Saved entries
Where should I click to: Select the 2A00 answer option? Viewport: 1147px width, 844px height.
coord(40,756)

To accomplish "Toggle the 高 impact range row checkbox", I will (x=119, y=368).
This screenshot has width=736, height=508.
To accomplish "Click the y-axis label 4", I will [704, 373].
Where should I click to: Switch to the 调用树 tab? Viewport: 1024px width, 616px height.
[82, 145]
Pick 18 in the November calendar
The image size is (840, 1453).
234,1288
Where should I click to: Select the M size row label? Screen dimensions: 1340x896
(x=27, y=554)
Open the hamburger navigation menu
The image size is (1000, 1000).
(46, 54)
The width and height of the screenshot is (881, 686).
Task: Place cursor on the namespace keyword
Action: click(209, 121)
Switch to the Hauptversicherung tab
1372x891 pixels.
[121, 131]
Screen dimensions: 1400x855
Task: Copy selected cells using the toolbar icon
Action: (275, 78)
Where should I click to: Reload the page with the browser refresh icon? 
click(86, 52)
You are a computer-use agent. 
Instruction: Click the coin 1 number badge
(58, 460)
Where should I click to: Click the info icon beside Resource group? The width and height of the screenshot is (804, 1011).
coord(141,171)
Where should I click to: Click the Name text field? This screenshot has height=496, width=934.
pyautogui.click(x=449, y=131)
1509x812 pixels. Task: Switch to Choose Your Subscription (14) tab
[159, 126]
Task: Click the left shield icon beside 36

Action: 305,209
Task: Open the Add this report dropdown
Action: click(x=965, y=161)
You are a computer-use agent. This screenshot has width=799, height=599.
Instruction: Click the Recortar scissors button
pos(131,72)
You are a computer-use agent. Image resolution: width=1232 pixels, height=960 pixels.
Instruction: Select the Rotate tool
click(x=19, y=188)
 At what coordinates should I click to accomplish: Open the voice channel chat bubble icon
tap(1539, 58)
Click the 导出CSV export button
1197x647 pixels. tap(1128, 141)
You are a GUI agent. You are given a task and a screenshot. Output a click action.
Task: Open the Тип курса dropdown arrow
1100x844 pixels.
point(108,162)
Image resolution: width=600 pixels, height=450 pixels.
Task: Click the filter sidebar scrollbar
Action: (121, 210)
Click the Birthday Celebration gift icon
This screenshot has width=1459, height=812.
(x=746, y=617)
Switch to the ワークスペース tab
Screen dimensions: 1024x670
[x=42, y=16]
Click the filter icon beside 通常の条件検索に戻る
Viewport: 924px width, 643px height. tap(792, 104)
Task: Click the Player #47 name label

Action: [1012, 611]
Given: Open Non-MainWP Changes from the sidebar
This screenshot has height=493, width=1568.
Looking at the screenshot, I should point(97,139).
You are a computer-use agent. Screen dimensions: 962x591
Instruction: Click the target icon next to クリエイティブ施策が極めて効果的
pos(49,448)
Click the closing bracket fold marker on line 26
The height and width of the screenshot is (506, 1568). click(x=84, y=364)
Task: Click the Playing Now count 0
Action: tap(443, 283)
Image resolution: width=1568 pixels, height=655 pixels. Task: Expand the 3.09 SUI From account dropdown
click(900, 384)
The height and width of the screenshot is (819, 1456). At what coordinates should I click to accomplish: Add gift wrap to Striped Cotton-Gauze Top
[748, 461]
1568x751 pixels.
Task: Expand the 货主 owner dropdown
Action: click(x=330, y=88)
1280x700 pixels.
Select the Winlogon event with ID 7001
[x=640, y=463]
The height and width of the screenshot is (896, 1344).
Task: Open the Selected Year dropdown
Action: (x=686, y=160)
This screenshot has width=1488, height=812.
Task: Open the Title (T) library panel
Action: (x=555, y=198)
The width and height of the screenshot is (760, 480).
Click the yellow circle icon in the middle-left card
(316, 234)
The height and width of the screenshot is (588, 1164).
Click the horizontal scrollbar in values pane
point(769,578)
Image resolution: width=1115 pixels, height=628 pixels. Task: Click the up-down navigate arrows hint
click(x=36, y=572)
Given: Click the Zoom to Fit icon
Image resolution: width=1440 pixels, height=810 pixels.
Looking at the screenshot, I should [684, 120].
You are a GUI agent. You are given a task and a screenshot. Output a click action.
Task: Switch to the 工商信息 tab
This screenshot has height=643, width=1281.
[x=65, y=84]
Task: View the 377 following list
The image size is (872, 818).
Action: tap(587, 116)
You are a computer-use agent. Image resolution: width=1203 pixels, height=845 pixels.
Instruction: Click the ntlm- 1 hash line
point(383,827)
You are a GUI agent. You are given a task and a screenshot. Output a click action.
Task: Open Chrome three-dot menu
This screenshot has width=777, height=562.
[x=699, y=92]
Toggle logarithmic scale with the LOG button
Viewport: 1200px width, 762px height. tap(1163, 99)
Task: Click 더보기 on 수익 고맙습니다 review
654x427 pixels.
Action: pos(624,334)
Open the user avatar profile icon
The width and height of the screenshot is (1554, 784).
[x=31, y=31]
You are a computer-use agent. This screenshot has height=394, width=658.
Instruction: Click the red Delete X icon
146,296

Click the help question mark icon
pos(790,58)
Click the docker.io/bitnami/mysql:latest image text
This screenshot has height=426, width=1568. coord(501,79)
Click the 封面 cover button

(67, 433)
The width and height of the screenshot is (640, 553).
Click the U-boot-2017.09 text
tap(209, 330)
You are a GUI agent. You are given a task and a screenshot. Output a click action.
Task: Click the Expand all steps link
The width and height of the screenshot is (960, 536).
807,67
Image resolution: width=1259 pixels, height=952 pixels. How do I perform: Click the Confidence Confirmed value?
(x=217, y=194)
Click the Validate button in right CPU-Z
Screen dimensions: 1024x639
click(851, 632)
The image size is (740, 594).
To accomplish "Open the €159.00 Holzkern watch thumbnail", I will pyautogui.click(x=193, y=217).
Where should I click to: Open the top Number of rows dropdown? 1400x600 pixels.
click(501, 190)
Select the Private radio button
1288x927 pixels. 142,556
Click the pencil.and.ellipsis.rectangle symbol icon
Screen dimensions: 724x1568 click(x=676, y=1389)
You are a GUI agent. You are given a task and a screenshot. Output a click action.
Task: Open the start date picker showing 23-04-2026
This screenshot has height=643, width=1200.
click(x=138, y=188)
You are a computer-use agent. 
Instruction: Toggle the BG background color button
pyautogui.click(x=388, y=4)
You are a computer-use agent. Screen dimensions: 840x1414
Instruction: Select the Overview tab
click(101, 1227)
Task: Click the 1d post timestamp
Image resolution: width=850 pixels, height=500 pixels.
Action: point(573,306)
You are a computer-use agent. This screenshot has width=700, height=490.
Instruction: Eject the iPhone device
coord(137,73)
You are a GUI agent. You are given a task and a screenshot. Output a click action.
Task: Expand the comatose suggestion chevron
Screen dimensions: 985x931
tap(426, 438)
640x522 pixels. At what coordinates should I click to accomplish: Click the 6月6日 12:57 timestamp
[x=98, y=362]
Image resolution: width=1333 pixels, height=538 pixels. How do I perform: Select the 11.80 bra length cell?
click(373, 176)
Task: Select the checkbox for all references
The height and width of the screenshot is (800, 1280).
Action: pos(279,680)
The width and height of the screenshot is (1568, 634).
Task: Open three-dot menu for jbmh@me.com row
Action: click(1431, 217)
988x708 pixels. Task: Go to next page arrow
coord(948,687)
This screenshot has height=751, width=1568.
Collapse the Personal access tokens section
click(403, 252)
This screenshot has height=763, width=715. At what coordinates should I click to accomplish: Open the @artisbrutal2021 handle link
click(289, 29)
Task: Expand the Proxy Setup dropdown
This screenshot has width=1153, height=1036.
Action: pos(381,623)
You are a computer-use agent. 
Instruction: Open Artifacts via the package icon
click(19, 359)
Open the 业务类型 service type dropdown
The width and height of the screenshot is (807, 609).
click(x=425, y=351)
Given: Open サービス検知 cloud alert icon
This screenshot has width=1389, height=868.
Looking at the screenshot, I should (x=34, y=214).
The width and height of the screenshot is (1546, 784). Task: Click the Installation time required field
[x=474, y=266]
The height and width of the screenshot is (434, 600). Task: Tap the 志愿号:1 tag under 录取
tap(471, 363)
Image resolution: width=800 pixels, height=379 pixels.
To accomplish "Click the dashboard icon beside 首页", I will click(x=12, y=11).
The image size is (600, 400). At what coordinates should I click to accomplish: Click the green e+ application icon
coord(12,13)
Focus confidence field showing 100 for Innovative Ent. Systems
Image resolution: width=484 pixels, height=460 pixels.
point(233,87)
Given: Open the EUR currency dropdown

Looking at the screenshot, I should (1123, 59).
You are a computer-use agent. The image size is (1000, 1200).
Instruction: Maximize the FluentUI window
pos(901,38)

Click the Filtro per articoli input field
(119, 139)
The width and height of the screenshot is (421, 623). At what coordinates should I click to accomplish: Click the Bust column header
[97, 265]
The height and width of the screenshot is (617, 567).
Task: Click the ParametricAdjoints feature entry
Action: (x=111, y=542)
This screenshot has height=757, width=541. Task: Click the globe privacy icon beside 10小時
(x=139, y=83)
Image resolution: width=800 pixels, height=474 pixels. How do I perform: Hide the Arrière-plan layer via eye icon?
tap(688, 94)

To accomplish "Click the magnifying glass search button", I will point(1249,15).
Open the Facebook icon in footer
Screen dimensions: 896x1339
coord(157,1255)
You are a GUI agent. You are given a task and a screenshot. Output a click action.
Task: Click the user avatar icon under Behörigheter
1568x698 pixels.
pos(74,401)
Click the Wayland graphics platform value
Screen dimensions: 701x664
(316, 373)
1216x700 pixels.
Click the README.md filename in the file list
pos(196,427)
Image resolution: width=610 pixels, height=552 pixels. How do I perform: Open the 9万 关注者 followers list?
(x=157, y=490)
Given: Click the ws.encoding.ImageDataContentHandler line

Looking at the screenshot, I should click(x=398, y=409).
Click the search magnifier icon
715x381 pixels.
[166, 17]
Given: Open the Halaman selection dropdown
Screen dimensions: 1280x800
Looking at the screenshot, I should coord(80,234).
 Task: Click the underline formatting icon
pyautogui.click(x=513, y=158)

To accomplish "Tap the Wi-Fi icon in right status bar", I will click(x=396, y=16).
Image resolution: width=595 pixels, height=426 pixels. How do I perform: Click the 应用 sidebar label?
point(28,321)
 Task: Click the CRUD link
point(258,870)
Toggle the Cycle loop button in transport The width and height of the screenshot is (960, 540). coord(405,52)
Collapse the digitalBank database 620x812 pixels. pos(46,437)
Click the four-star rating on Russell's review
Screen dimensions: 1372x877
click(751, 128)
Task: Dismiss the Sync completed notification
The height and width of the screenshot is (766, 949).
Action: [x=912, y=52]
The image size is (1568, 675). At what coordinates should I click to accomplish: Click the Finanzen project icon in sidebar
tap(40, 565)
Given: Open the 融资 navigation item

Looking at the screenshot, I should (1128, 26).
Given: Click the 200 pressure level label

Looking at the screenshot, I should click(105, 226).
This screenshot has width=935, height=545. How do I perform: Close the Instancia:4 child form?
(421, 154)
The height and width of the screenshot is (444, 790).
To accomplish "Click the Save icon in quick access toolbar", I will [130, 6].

▸ **TASK GOAL**
What lines above contain the word "user"? Please copy each one.

▸ **REPLY TO THE TASK**
Open the user avatar profile icon
Task: Click the user avatar icon under Behörigheter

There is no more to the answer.